Why Do Students Have Greater Free-Speech Rights Than Teachers?

The Supreme Court’s near-unanimous decision allowing protests at military funerals is getting a lot of attention this week, raising questions about the limits of free speech. In the education realm, buzz is building about an Arizona charter school teacher who got fired for refusing to remove a bumper sticker from her car. (It reads, “Have you drugged your kid today?”)

From 3,000 feet away, the school’s decision to terminate her contract strikes me as highly questionable. (Supposedly some parents were upset with the anti-Ritalin, anti-anti-depressants message, which I guess they found unfair or mean.) But regardless, the bigger question is whether her free speech rights were violated. On that score, it seems to me (not a lawyer, mind you) that it’s not a hard call: if she was parking her car on school grounds, then there’s little question: she had no broad right to free speech.

The courts have long held that employers can limit the expression of their employees. That’s doubly true for schools, which can regulate the speech of their teachers, at least while they are working in their official capacity. To rule otherwise would be preposterous–to say that teachers have the right to teach whatever they’d like, for instance.

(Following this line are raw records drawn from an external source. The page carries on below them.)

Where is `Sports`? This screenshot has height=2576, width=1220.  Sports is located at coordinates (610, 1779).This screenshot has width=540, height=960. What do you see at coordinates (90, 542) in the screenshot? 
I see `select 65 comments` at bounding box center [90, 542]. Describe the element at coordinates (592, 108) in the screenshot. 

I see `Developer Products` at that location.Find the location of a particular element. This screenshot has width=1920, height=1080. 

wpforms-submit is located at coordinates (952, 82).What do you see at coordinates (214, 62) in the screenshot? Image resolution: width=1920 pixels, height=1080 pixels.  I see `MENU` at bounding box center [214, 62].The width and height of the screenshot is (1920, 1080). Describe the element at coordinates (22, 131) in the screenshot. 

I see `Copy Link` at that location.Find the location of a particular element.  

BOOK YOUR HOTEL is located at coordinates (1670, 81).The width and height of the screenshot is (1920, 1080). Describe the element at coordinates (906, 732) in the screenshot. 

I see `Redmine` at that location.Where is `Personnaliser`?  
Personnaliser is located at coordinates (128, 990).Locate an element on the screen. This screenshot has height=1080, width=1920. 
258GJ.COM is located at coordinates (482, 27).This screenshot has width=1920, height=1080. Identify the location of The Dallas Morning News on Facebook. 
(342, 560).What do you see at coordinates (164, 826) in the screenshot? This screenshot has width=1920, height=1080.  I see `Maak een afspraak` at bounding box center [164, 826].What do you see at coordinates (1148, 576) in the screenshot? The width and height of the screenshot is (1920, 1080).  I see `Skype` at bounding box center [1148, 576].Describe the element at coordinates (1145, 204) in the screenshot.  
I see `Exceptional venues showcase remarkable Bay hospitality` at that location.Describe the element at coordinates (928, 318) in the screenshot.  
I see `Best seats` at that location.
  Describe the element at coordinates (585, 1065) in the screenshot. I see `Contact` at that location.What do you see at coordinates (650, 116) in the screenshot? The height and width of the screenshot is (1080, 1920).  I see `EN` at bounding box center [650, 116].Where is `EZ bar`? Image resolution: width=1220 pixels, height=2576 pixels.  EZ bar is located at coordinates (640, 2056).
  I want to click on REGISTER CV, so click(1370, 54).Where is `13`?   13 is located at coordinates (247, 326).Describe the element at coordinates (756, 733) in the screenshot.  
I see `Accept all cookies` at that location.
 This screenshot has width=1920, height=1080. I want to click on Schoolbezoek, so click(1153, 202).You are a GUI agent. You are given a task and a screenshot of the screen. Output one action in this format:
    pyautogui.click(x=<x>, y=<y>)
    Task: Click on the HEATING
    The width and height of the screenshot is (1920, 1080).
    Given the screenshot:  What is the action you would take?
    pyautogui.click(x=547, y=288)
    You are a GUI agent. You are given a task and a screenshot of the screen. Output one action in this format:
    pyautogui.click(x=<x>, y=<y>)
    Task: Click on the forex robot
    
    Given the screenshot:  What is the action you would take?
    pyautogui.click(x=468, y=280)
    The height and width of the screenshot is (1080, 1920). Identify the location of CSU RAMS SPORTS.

If the teacher wanted to keep the bumper sticker, all she had to do was to park her car off school grounds. But just as federal employees don’t have the right to park a car with a political bumper sticker in their office garages, neither do employees have the right to park a car with a message their employers disagree with in their employers’ lot.*

Still, the irony is this: Supreme Court decisions indicate that if this teacher had been a student, she would have indeed enjoyed the right to park her bumper-sticker-laden car on school grounds. Under the “bong hits for Jesus” ruling, schools can’t regulate the content of student expression unless it is disruptive or promotes a pro-drug-use message. (A brand-new federal court decision just found that students have a right to wear “Be happy, not gay” tee-shirts to protest gay tolerance initiatives.) Particularly since this bumper sticker offered an anti-drug use message (different drugs of course!) it seems like it would sail right through the Constitutional gauntlet. (Schools could, I suppose, outlaw all bumper stickers from cars parked in their lots, since such a policy is content-neutral.)

This crazy outcome–whereby students enjoy more rights than their teachers do–is the result of free-speech confusion going all the way back to Tinker and its declaration that students don’t abandon their rights “at the schoolhouse door.” That’s preposterous and, as this example shows, increasingly untenable–unless we want to continue making teachers second-class citizens in their own schools.

-Mike Petrilli

* Actually, I’m assuming that schools are allowed to limit teachers’ speech anywhere on school grounds, including parking lots, though I’m not totally sure any court has actually ruled on that. And federal employees’ speech rights are regulated by the Hatch Act, which wouldn’t apply here.